* _Work task_
Your copy starts at the line containing "Where should I" and ends at the last line of the material below. Reproduce those lines exactly, with no pictures.

BEGIN Material for this exercise

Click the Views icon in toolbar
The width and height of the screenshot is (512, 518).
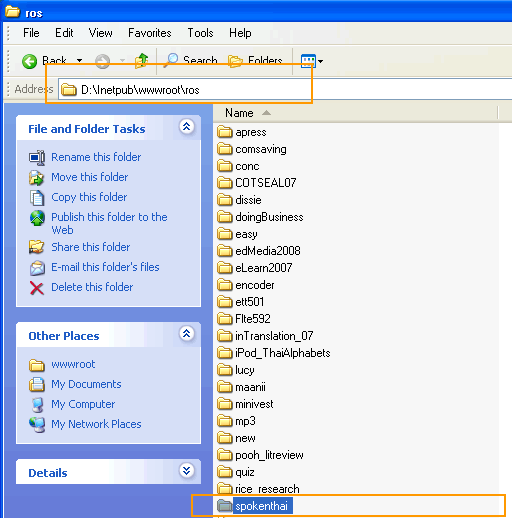(x=308, y=61)
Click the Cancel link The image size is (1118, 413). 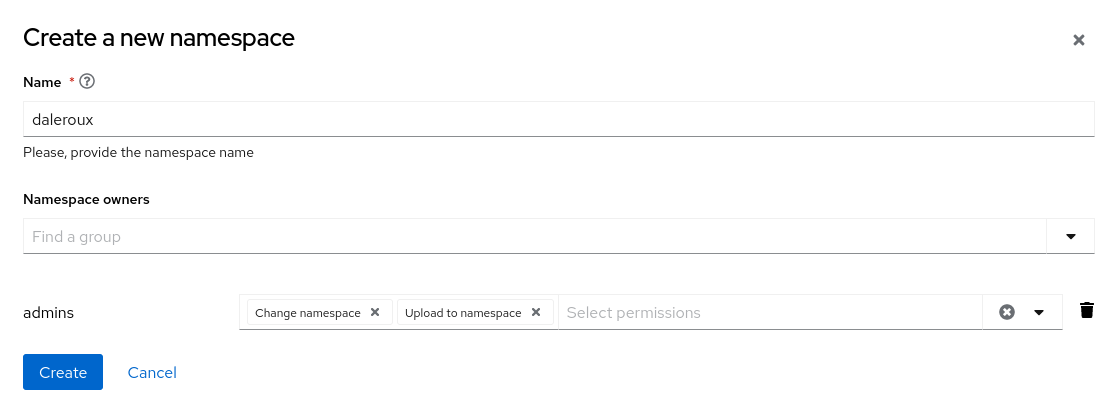[152, 372]
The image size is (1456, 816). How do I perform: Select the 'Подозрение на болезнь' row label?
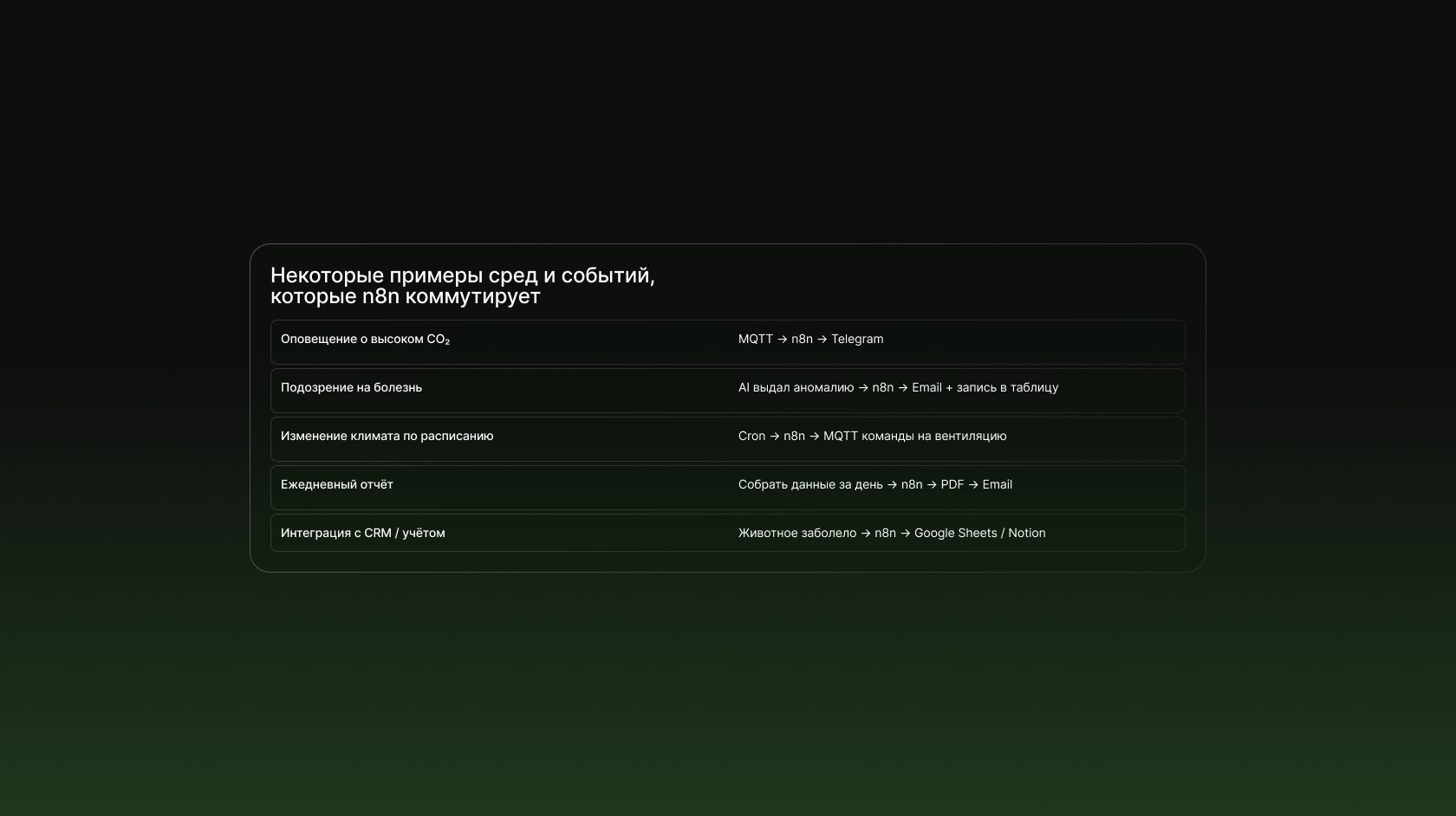point(351,388)
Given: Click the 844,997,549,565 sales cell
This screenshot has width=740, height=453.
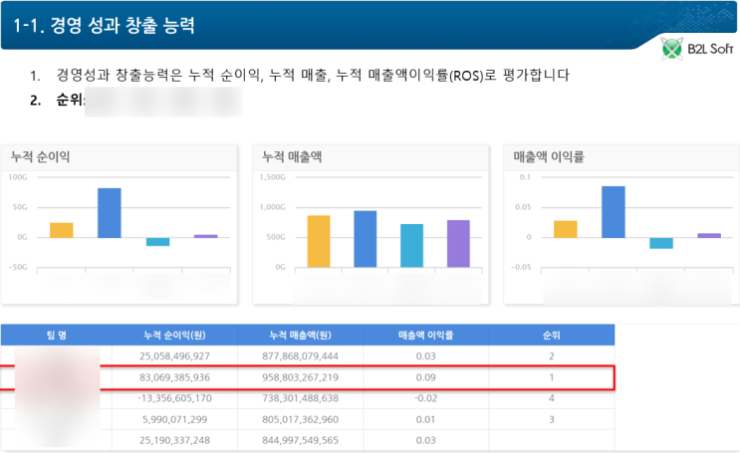Looking at the screenshot, I should tap(302, 440).
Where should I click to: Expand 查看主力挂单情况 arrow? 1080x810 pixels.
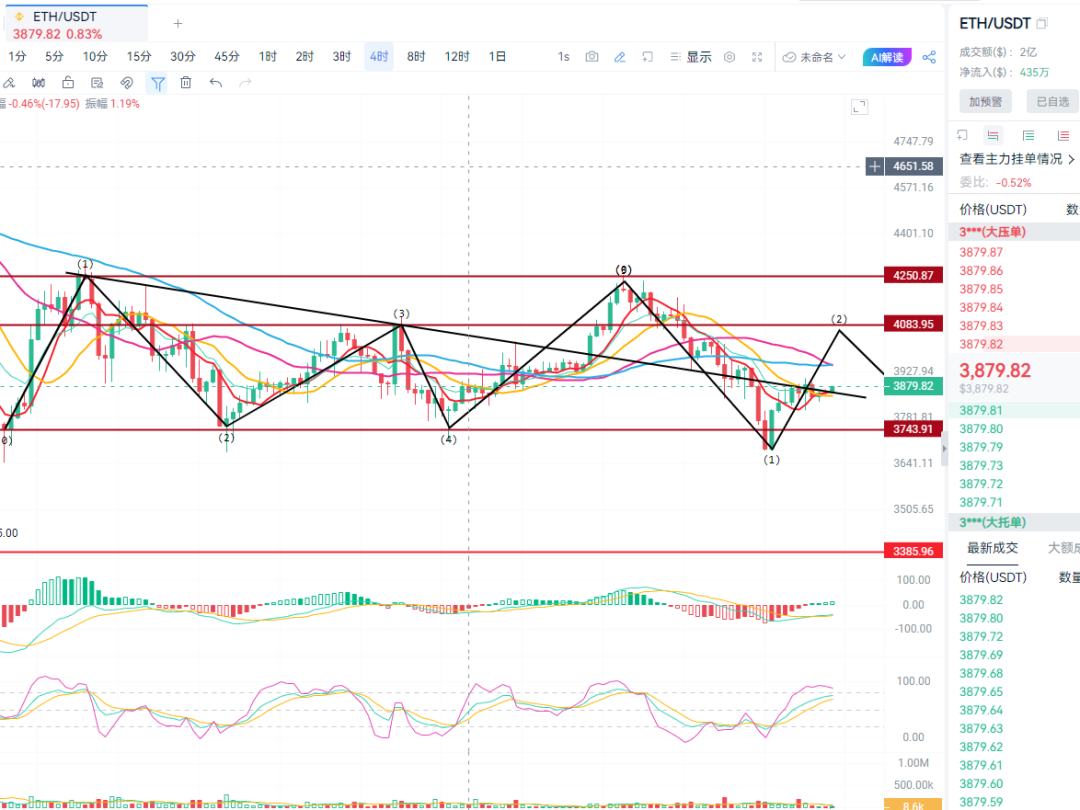(1071, 159)
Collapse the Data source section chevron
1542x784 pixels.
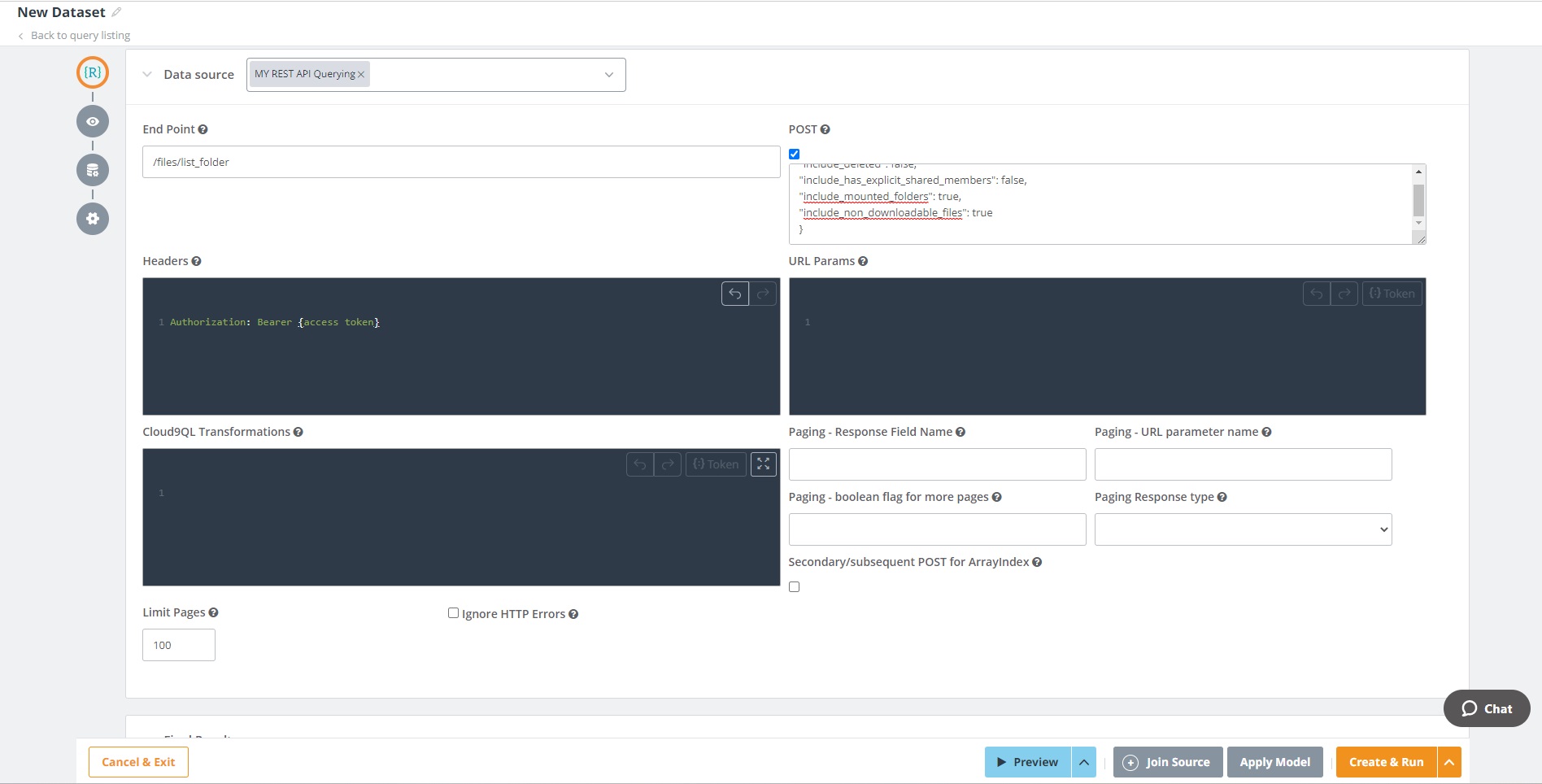point(147,74)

END Material for this exercise

* _Exercise output_
Where should I click to: Expand 查看主力挂单情况 arrow? 1080x810 pixels.
(1071, 159)
Collapse the Data source section chevron
1542x784 pixels.
point(147,74)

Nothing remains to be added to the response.